I have a complicated relationship with public speaking. When I started speaking at the Annual, I chose the closing slot. Usually, by the end of the session, the crowd thins out, people are tired, and are often distracted. It’s the best time to showcase a few slides, speak from the heart, thank people for their support, and then end the session.
But not this time.
No one left. Everyone stayed in their seats. And this time, no one was distracted. It’s almost like people knew something special was going to happen.
It was.
I announced that this was, in all likelihood, the last Annual as we know it.
The theme this year was “Build What’s Next”. A phrase originally conceived by Varun Thirumalai as a tagline for AIBoomi, one we had kept as a dormant option until Maansi Sanghi brought it back as the theme for Annual ‘26. And one that turned out to be more prophetic than we anticipated. It kept echoing back to us as the year went by. Because what’s next, it so happens, is no longer a continuation of what came before. The time has come for a genuine reset.
SaaSBoomi grew because SaaS grew. The model was remarkably simple. As Indian SaaS companies scaled, the ones that had figured it out would reach back and help those still looking for answers. The principle was that a rising tide lifts all boats, but only if the people on the bigger boats throw down some ropes.

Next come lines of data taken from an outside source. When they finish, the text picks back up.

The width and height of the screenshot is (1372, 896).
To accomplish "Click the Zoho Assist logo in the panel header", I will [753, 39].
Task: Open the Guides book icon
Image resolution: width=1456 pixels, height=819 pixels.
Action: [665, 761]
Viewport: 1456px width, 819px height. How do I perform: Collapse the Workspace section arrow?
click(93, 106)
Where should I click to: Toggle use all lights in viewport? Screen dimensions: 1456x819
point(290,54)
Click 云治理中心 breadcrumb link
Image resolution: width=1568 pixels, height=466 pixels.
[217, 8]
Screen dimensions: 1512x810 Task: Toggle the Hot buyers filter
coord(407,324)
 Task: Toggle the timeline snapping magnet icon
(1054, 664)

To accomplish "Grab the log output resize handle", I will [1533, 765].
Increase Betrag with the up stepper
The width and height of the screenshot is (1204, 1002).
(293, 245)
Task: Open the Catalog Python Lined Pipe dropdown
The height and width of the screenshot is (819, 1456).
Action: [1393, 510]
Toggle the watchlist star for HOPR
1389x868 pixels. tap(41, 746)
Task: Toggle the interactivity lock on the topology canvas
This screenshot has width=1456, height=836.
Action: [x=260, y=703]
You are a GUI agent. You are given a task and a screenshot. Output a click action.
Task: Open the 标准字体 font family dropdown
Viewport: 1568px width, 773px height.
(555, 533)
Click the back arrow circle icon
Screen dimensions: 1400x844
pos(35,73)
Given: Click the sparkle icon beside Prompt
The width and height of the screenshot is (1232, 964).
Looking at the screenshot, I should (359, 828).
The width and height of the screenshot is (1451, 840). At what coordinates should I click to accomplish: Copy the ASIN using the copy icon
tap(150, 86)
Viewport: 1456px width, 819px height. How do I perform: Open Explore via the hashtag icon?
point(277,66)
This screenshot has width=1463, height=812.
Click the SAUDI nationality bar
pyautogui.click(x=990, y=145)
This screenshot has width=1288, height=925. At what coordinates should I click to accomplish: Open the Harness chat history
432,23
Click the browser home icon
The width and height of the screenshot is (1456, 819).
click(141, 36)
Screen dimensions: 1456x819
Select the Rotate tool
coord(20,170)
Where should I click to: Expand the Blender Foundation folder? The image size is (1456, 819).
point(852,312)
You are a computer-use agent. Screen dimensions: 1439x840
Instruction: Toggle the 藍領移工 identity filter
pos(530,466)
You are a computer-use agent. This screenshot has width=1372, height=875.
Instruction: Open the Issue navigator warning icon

For nearly a decade, that model worked flawlessly. Annual became the culmination of that work. A gathering in Chennai, the city where Indian SaaS was born, to celebrate what had been built and recommit to what was still being built. We started calling it Annual only in 2019, but its essence went back further than that.
Then AI arrived. It shifted the landscape and scrambled the GPS. The playbook that made SaaS legible was to find the companies that have scaled, learn from them, and pass it on. That, in the AI era, runs into a fundamental problem. Despite the staggering capital hyperscalers are raising, AI is still in its infancy. Founders are still configuring their businesses, rethinking their sales models, and product leaders are once again in their learning stages.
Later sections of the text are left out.